Creating Friendly AI is ©2001 by Singularity Institute for Artificial Intelligence, Inc.  All rights reserved.

Next: 3.4.2: Shaper/anchor semantics Bookmark
Up: 3.4: Friendship structure Monolithic
Prev: 3.4.1: External reference semantics


Interlude: Philosophical crises

A "philosophical crisis" is hard to define.  I usually think of a "philosophical crisis" as the AI stumbling across some fact that breaks ver loose of the programmers - i.e., the programmers have some deeply buried unconscious prejudice that makes them untrustworthy, or the AI stumbles across a deliberate lie, or the AI discovers objective morality, et cetera.  If the hypothesized gap is wide enough, it may be enough to invalidate almost all the content simultaneously.

A philosophical crisis occurs when the AI enters totally uncharted territory - something completely orthogonal to everything the programmers ever thought about - or when the AI suddenly realizes that all the programmers' actions, right back to vis birth, can't be trusted.  (Hopefully, it's a transhuman AI confronting the realization, one hopes; otherwise this almost certainly indicates a failure of Friendliness.  This is a good example of a valid and important ethical injunction.)

An example would be an AI built solely with external reference semantics confronting the need for shaper/anchor semantics, if the entire concept of "shapers" had simply never occurred to the programmers.

In short, a philosophical crisis is something like a catastrophic failure of Friendliness, except that the AI is right - a normative human examining the reasoning would find no errors.  The AI may even be correct - in which case, if a human were sufficiently intelligent to understand what was going on, she would begin experiencing a similar philosophical crisis on examining the AI's reasoning.

Causal validity semantics, wisdom tournaments, and the underlying Singularity paradigm of increased smartness, are the three major hopes for a Friendly AI being able to handle philosophical crises.

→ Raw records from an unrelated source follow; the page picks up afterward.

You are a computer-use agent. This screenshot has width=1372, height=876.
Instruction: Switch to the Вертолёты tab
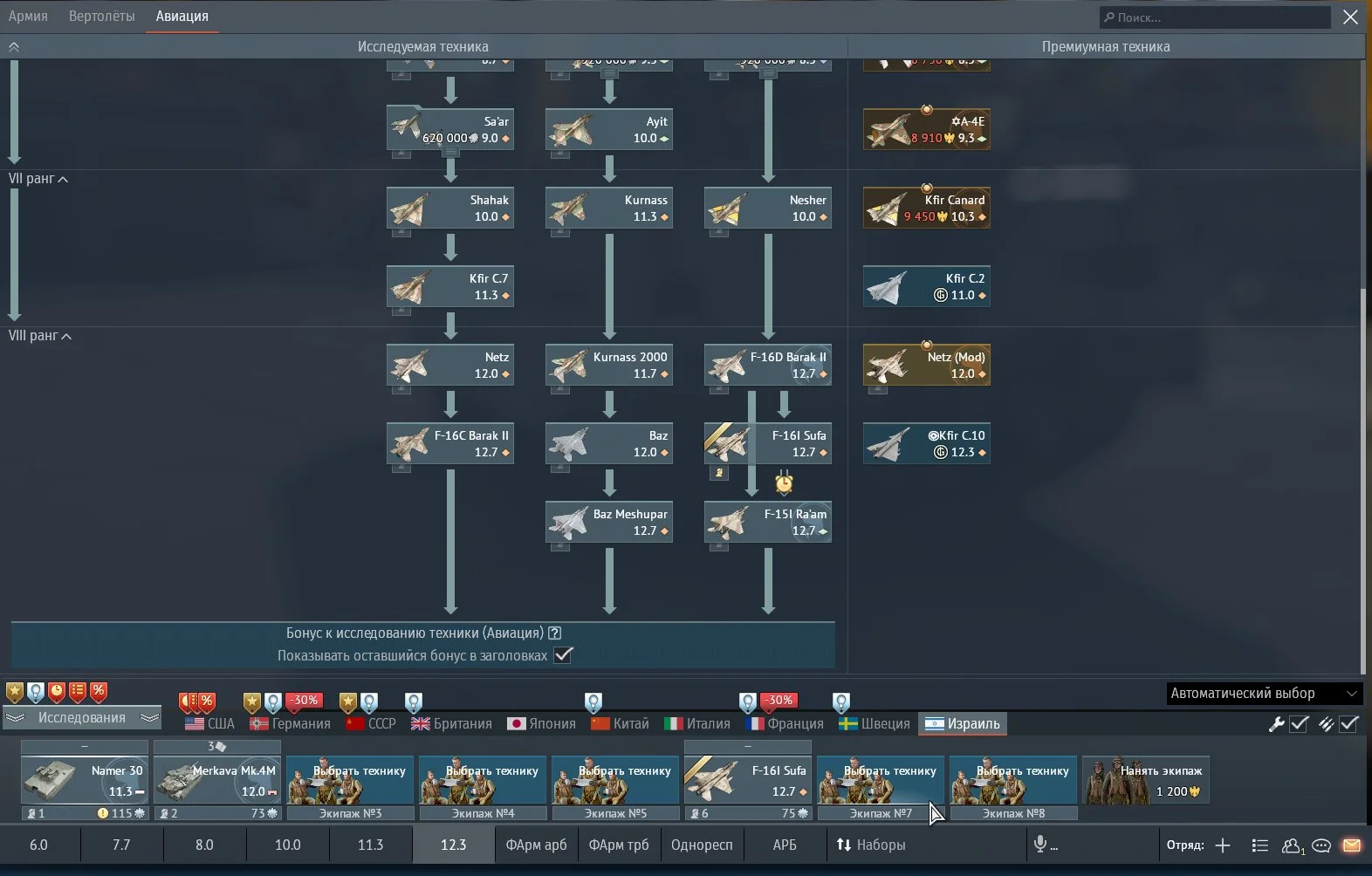pos(101,17)
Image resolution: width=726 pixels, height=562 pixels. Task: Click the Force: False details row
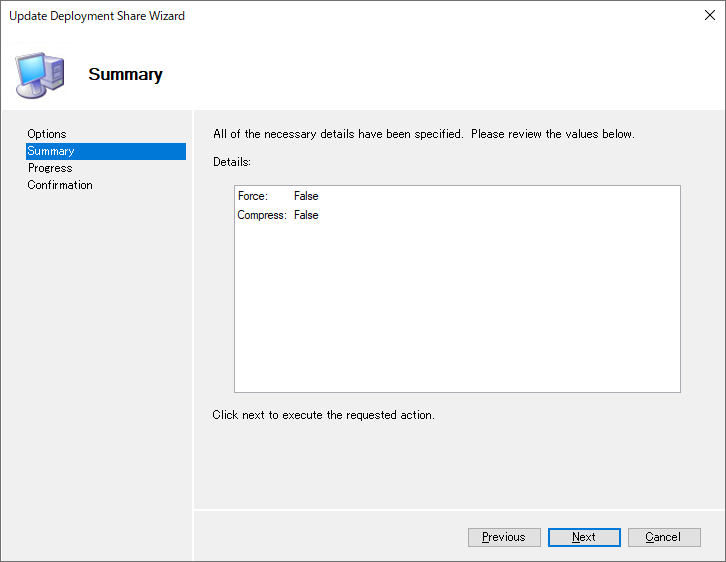tap(278, 196)
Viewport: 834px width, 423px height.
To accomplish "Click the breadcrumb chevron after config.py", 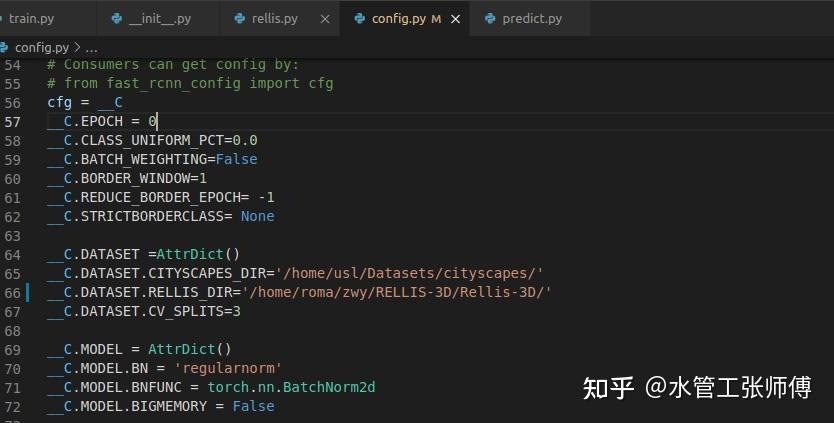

For example, running a wisdom tournament on the questions "What would have happened if you'd encountered a problem requiring shaper/anchor semantics at a time when you only had external reference semantics?" or "What would have happened if you'd encountered a problem requiring probabilistic supergoals at a time when you had right-by-definition supergoals?"  Hopefully this question would be enough to lead to causal validity semantics, even if the system didn't have them previously, and so on.  (If causal validity semantics aren't the end of the road, such a wisdom tournament might lead beyond causal validity...)

Crisis of Bayesian affirmation

(You may wish to review the section 3.1.3.2: Bayesian affirmation.)

A given programmer affirmation, and the belief affirmed, are tied together by the AI's model of a Bayesian binding; the idea that the programmer affirmation is strong positive evidence that the affirmed belief is true; the idea that the sensory input of a given programmer affirmation occurs only, or predominantly, in those possible Bayesian worlds where the affirmed belief is true.

Where does the AI get that idea?  Well, obviously, a young AI gets that idea from the human programmers.  In other words, the human programmers are the ones affirming:  "There exists a strong Bayesian binding between programmer affirmations and the truth."

A human intuitively sees this as circular, and would reflexively shrug it off, but then any human old enough to think starts out with a much larger experiential base than a young AI; besides, humans have other, evolved, reasons for not wanting to relinquish that amount of control to anyone.  A human's social perceptions see a circular affirmation as an attempt at manipulation, or coercion, to be resisted; circular affirmation is so totally insensitive of the content affirmed that it is socially perceived as a total relinquishment of control.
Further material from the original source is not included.